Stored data
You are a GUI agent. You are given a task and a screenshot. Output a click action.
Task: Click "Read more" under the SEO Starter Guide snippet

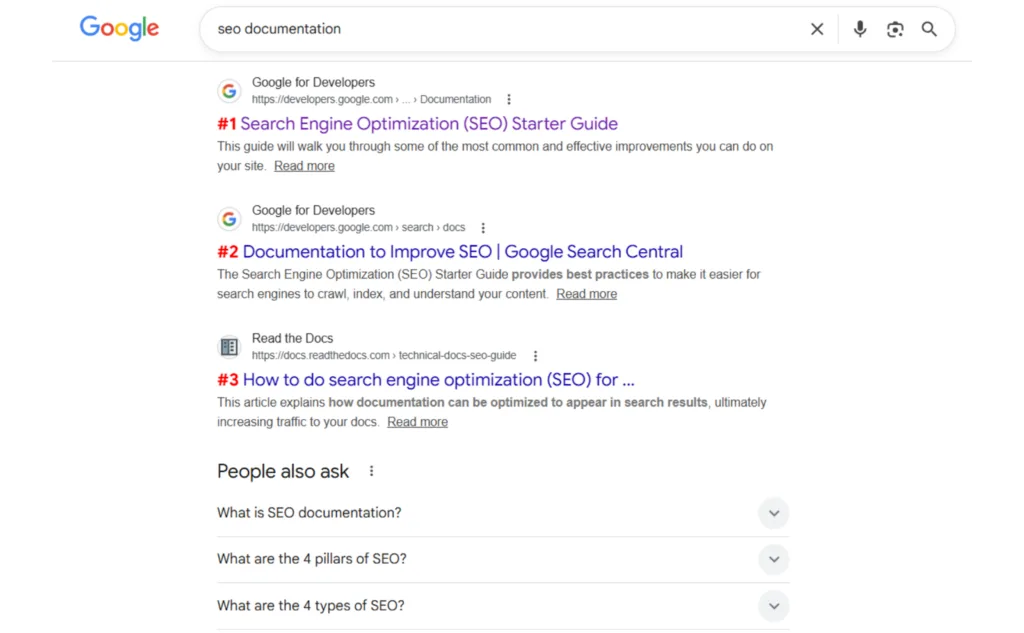point(304,166)
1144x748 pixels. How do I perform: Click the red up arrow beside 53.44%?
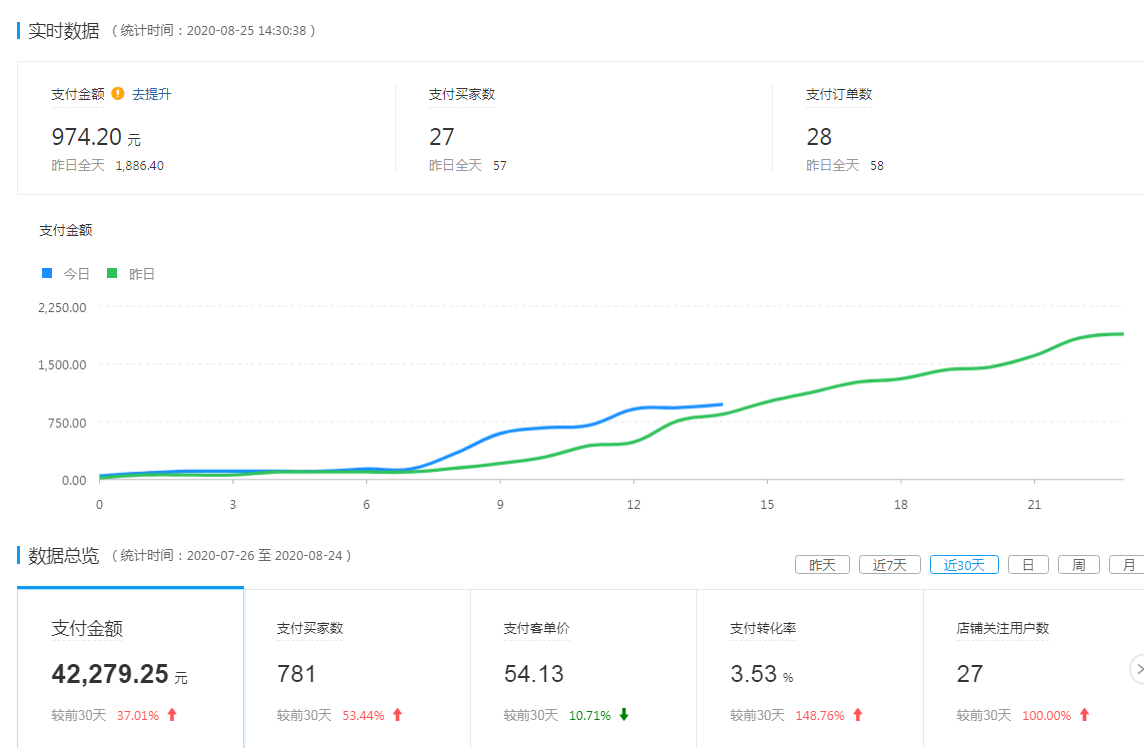(398, 714)
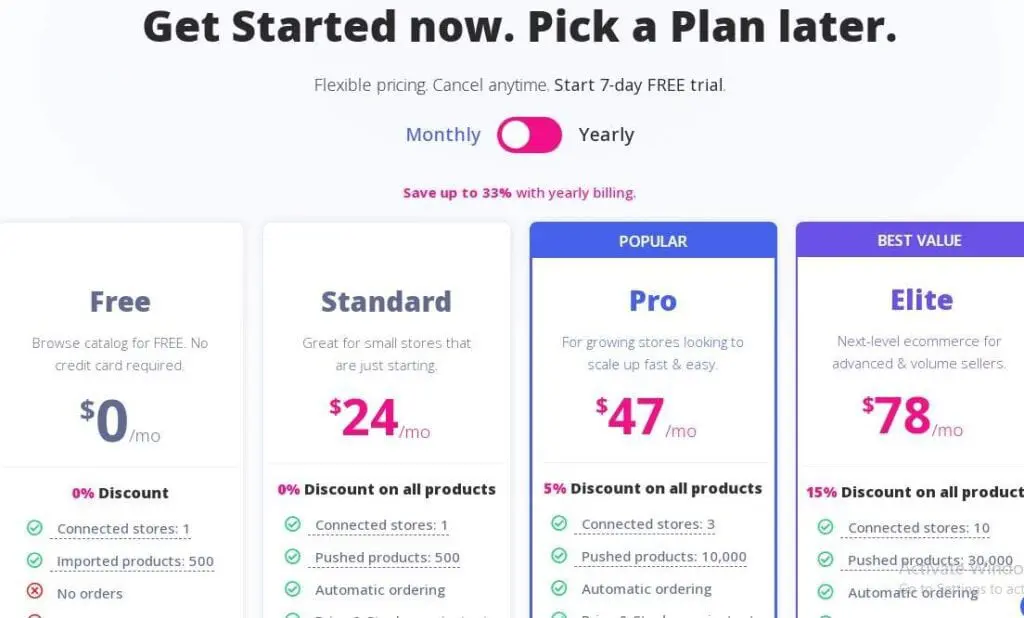Click the Free plan Connected stores: 1 text
Screen dimensions: 1024x618
[x=123, y=529]
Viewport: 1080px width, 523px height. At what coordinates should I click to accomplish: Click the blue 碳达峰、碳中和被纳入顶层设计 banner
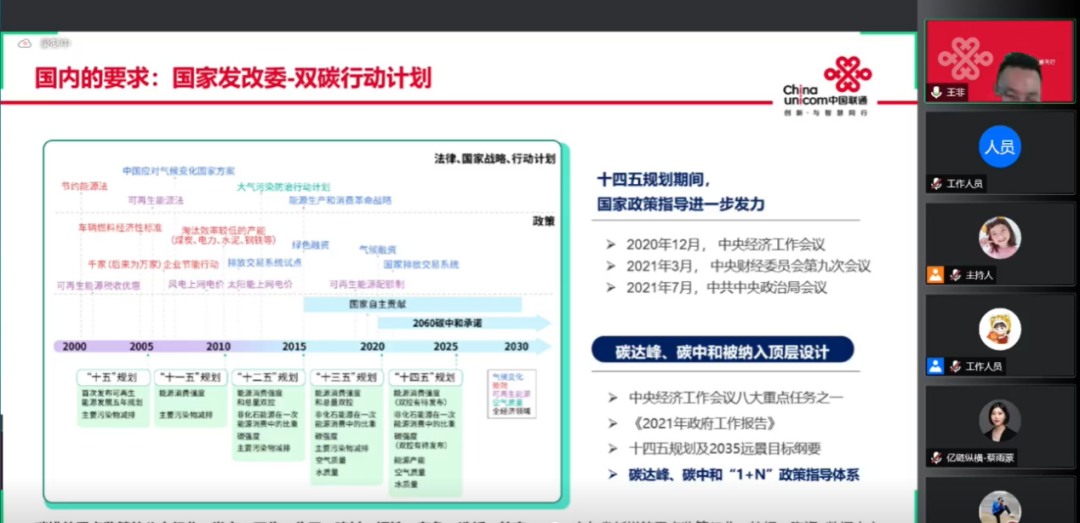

**What you need to do**: With the pictures left out, give again exactly the lines from the one that contains "1144x748 pixels. How" through the final line of the data above.

**Written solution**:
1144x748 pixels. How do I perform: Click the red up arrow beside 53.44%?
(398, 714)
Click the Free plan Connected stores: 1 text
Screen dimensions: 1024x618
[x=123, y=529]
Viewport: 1080px width, 523px height. At what coordinates should I click to accomplish: Click the blue 碳达峰、碳中和被纳入顶层设计 banner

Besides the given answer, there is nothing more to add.